In the present study, we used the rs1360485, rs2249825, and rs1045411 SNPs in the HMGB1 gene to evaluate the impact of genotype and allele frequencies of the HMGB1 gene locus on NEC. At first, we found a relationship between the rs1360485 SNP and NEC. Our results study indicated that the HMGB1 gene rs1360485 SNP was correlated with susceptibility to NEC and that Chinese Han neonates carrying at least a single C allele at rs1360485 had a significantly reduced risk of being affected by NEC. In addition, we explored the serum HMGB1 mRNA expression in NEC patients with different genotypes of the HMGB1 gene rs1360485 SNP and found that the rs1360485 locus mutations corresponded to significantly lower serum HMGB1 mRNA expression, compared with the wild-type homozygous genotypes. Furthermore, Tang et al found a significant correlation of the HMGB1 gene rs1036485 SNP with the susceptibility of Chinese Han coal workers to develop pneumoconiosis, with higher serum HMGB1 levels in the rs1360485 mutant homozygous genotype than in the wild-type heterozygous genotype [25]. Moreover, we investigated the correlation of the genotypes of the HMGB1 gene rs1360485 locus SNP with survival outcomes in NEC. The results indicated that the rs1360485 genotypes TC and CC were associated with better survival outcomes and could independently predict survival outcomes of patients with NEC. It has been found that the rs1360485 polymorphic variant of HMGB1 was associated with poor prognosis in patients with prostate cancer [26]. Therefore, we considered that the rs1360485 SNP of the HMGB1 gene was associated with susceptibility and survival prognosis in Chinese Han neonates with NEC. Therefore, sufficient attention needs to be paid to the rs1360048 SNP of the HMGB1 gene.
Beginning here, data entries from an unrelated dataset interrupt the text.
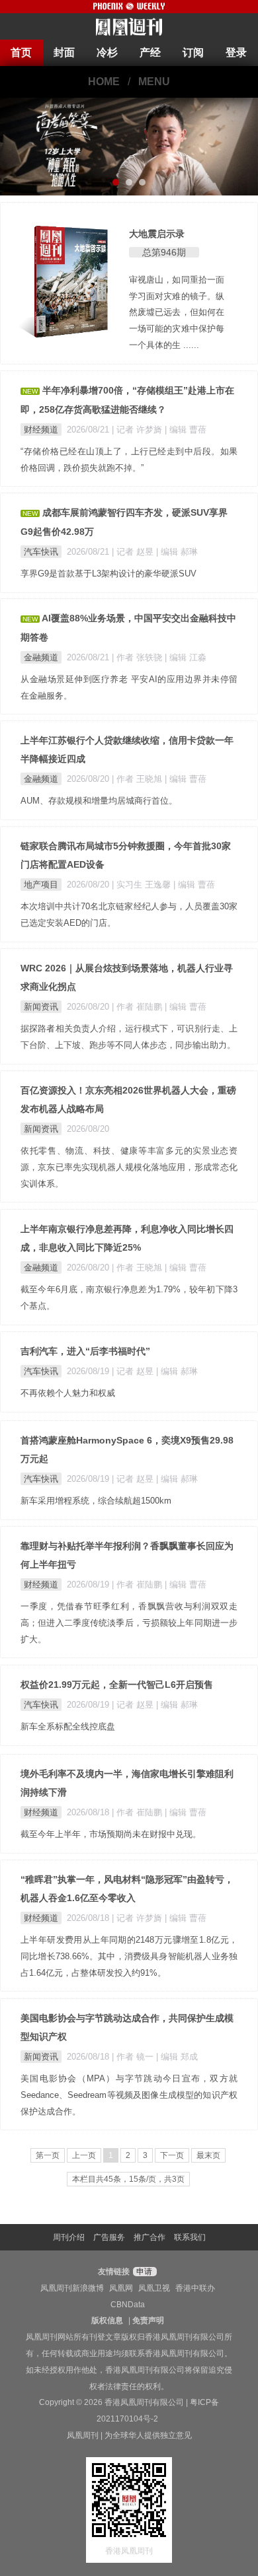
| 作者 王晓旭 (138, 779)
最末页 (208, 2155)
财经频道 (41, 430)
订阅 (193, 52)
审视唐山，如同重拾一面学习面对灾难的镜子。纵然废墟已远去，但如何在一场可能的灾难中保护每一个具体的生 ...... (176, 312)
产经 (150, 52)
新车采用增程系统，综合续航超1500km (96, 1501)
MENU (154, 81)
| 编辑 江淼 (185, 657)
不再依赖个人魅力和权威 (68, 1393)
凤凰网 (121, 2288)
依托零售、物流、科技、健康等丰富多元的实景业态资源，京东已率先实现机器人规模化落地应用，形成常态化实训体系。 (129, 1167)
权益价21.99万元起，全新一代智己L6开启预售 (117, 1684)
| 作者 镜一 (134, 2057)
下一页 (172, 2155)
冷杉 (107, 52)
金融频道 (41, 657)
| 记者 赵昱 (134, 552)
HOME (104, 81)
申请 (143, 2271)
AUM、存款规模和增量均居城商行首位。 (99, 801)
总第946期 (164, 252)
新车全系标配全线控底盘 (68, 1726)
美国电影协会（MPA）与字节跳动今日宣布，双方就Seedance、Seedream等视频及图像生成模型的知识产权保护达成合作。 (129, 2094)
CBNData (127, 2304)
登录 (236, 52)
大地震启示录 (157, 233)
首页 (21, 52)
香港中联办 (195, 2288)
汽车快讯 (41, 552)
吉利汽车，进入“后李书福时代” (85, 1351)
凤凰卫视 (154, 2288)
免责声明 (148, 2320)
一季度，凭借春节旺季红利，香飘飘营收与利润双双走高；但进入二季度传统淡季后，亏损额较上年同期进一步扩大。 (129, 1622)
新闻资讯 (41, 1007)
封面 (64, 52)
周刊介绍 (69, 2237)
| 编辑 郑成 (177, 2057)
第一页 (48, 2155)
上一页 (84, 2155)
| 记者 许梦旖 (138, 430)
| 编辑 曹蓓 (185, 430)
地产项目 (41, 884)
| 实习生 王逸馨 (142, 884)
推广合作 (149, 2237)
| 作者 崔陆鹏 (138, 1007)
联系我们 (190, 2237)
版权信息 (107, 2320)
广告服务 (109, 2237)
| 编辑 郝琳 (177, 552)
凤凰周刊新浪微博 (72, 2288)
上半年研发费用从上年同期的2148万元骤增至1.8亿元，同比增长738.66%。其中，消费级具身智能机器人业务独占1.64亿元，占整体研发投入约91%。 (129, 1956)
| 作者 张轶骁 (138, 657)
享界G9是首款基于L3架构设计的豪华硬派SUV (108, 573)
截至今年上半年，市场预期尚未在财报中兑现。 (111, 1834)
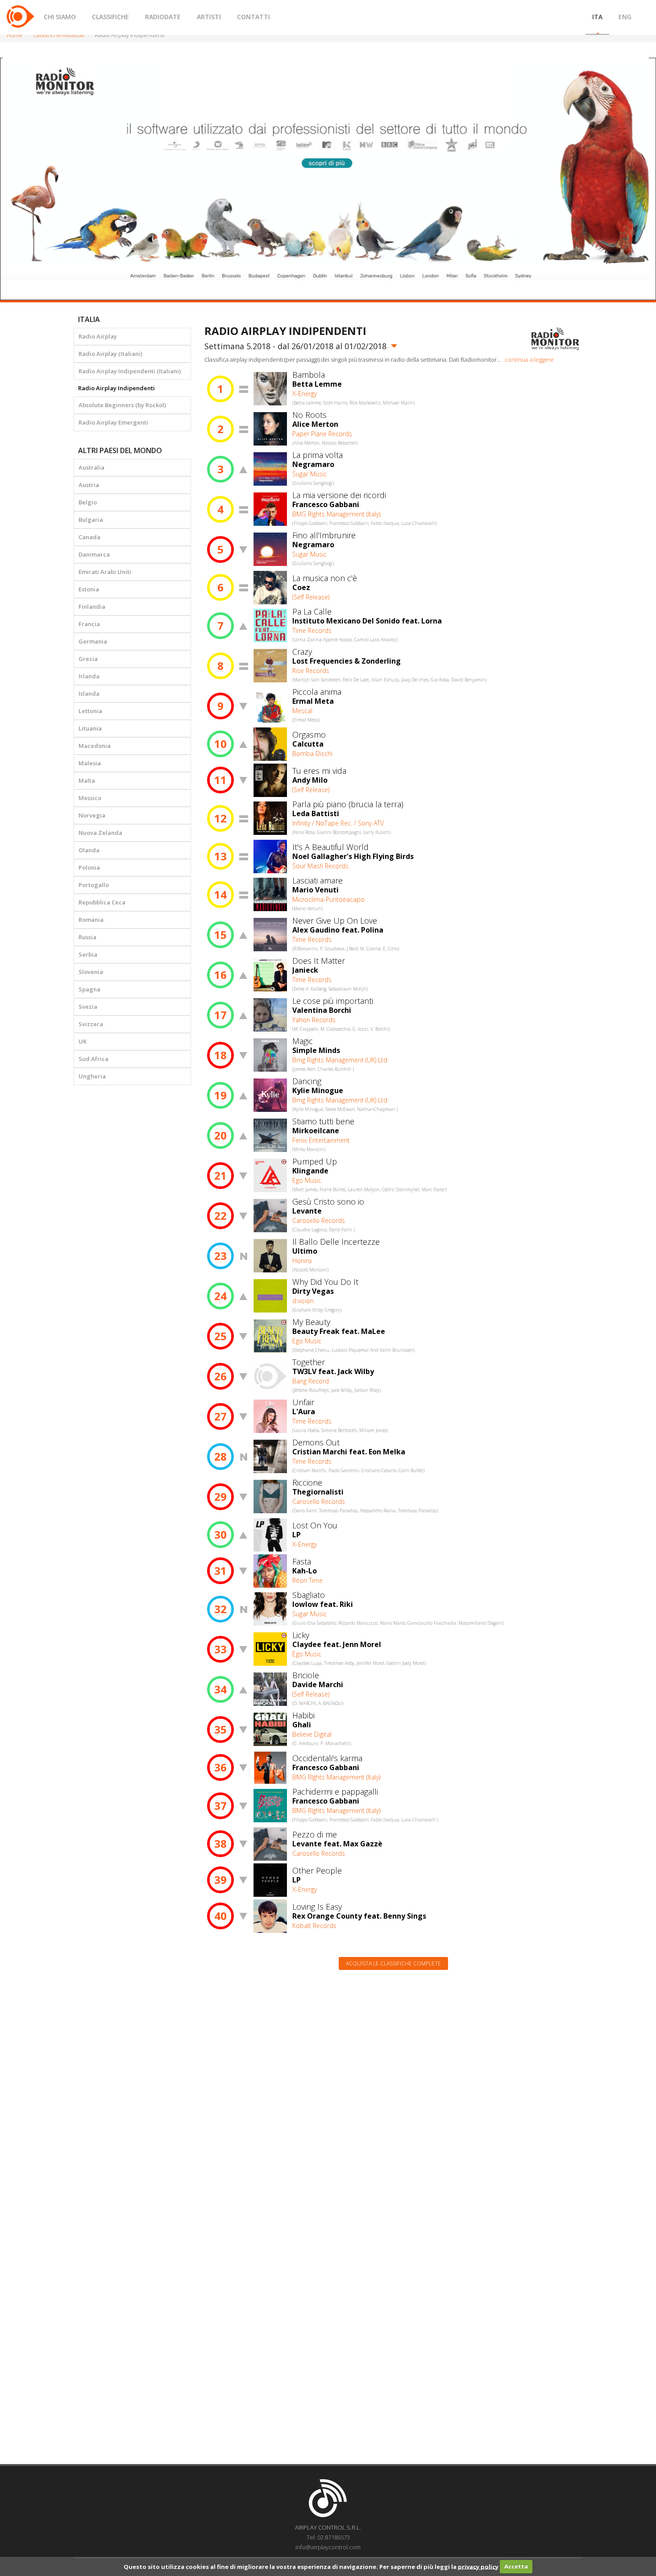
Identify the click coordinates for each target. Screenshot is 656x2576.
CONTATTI (253, 16)
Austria (89, 485)
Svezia (88, 1007)
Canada (89, 537)
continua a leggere (529, 359)
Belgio (88, 502)
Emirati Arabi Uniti (105, 572)
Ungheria (92, 1076)
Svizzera (91, 1024)
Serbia (88, 954)
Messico (90, 798)
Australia (91, 467)
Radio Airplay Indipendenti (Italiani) (130, 371)
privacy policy (478, 2566)
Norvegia (92, 815)
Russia (87, 937)
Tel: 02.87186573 (328, 2537)
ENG (625, 16)
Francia (89, 624)
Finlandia (92, 607)
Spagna (89, 989)
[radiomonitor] (555, 339)
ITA (597, 16)
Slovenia (91, 972)
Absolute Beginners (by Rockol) (122, 405)
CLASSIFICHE (110, 16)
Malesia (90, 763)
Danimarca (94, 554)
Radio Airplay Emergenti (113, 422)
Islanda (89, 693)
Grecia (88, 659)
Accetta (516, 2566)
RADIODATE (163, 16)
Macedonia (95, 746)
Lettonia (90, 711)
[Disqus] (394, 2090)
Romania (91, 920)
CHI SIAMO (60, 16)
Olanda (89, 850)
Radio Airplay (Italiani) (110, 354)
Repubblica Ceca (102, 902)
However, the results of our study did not find correlations between the rs1045411 and rs2249825 SNPs of the HMGB1 gene and neonatal NEC. However, previous studies have indicated the important roles of the rs1045411 and rs2249825 SNPs of the HMGB1 gene in other types of diseases, such as urothelial cell carcinoma [27], colorectal cancer [28], and non-small cell lung cancer [29]. Thus, the negative analysis results of SNPs rs1045411 and rs2249825 might have been limited by the small sample size in the present study, so our conclusions need to be confirmed in a larger study population in the future.

There is increasing evidence that alterations in HMGB1 expression levels are associated with susceptibility to various diseases, and there are some individual differences in this association, mainly because of the effect of HMGB1 gene SNPs on HMGB1 expression levels. One study found a correlation between the rs1360485 SNP of the HMGB1 gene and rheumatoid arthritis risk, indicating a possibility that the rs1360485 SNP alters HMGB1 expression levels [30]. Huang et al showed that Chinese Han women carrying the rs1360485 locus variant in the HMGB1 gene have a higher risk of developing T2 breast cancer and lymph node metastasis, which might be achieved through altering HMGB1 expression [31]. In addition, several studies have shown that genetic mutations in the HMGB1 gene changed HMGB1 expression levels, which affects the survival prognosis of the disease [14,32]. Moreover, the present study found that the rs1360485 locus mutations corresponded to a significant decrease in serum HMGB1 mRNA expression, while rs1360485 TC and CC genotypes were correlated with the survival of NEC. Therefore, we speculated that in our study, the rs1360485 SNP of the HMGB1 gene may be associated with the susceptibility and prognosis of NEC by affecting the expression of HMBG1. However, the mechanism needs to be verified through further studies.

There are some limitations in this study. Our study sample was selected from the same hospital, which may have caused bias in our selection of data and reduced the statistical validity of comparing differences between the 2 groups. Also, the sample size of our study was not large enough, which may have affected the accuracy of the statistical analysis.

Conclusions

In summary, our findings indicated that the rs1360485 locus SNP of the HMGB1 gene is associated with susceptibility to NEC in Chinese Han neonates, and individuals carrying at least 1 C allele at rs1360485 have a significantly lower risk of being affected by NEC. In addition, patients with NEC with the rs1360485 genotypes TC and CC had significantly reduced HMGB1 expression and better survival outcomes.